When supply management is brought up in dairy circles, it’s often argued that if American dairy farmers were to adopt that system, someone else would produce what they don’t, and they’d have just put themselves at a market disadvantage. The sad and frustratingly ugly part about that is that it wouldn’t be Canada, but other American dairy farmers who would be the most likely culprit to sink their fellow dairy farmers given the full-throttle mentality that has infected American agriculture.

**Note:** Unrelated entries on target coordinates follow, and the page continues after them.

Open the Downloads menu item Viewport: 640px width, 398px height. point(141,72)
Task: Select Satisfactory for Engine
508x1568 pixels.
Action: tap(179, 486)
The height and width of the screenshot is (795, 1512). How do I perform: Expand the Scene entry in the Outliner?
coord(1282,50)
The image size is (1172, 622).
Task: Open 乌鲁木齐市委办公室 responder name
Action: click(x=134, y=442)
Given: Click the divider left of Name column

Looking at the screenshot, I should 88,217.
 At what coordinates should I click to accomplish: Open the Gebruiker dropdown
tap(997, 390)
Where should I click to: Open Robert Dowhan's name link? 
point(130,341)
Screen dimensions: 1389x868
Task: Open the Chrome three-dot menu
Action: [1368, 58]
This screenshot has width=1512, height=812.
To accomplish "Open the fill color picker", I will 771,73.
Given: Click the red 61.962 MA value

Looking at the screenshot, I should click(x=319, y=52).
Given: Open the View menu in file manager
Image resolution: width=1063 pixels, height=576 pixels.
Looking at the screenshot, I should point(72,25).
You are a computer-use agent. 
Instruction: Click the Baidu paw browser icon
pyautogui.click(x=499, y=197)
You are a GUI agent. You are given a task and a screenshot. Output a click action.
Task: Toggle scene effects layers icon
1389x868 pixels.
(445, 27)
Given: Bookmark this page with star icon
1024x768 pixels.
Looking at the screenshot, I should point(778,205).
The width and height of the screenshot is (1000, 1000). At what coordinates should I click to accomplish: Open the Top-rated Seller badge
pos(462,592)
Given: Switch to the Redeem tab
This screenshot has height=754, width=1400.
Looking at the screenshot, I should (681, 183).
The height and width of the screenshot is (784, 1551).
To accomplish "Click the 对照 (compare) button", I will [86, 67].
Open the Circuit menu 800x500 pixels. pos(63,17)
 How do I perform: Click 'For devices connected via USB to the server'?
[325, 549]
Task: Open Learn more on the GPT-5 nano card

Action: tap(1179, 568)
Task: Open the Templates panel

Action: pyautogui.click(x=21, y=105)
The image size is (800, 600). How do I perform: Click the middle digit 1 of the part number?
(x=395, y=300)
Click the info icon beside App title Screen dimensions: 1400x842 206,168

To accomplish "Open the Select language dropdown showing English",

Despite the constant barrage of attacks against Canada and declarations of trade war like those that NMPF has recently fired into the middle of the Canadian dairy industry, we are also seeing an ironic attempt at supply management being carried out by U.S. processors—both cooperative and non-cooperative alike—who are implementing base plans that disincentivize production for their farmers. That’s great for them, but it still does nothing for farmers and that’s the point.
The leadership in the U.S. dairy sector, led by the NMPF, isn’t concerned with the plight of all of their farmers. They are concerned with taking the easy way out, blaming Canada, and increasing domestic production because they all—checkoffs included—make more money from every additional hundredweight of milk produced. Taking out Canadian dairy will, they hope, provide even more room for American production to pad their paychecks. That’s what they’re ultimately concerned with, and getting paid a fair price is proving to be just another thing that our leaders feel they are worthy of but American and Canadian dairy farmers are not.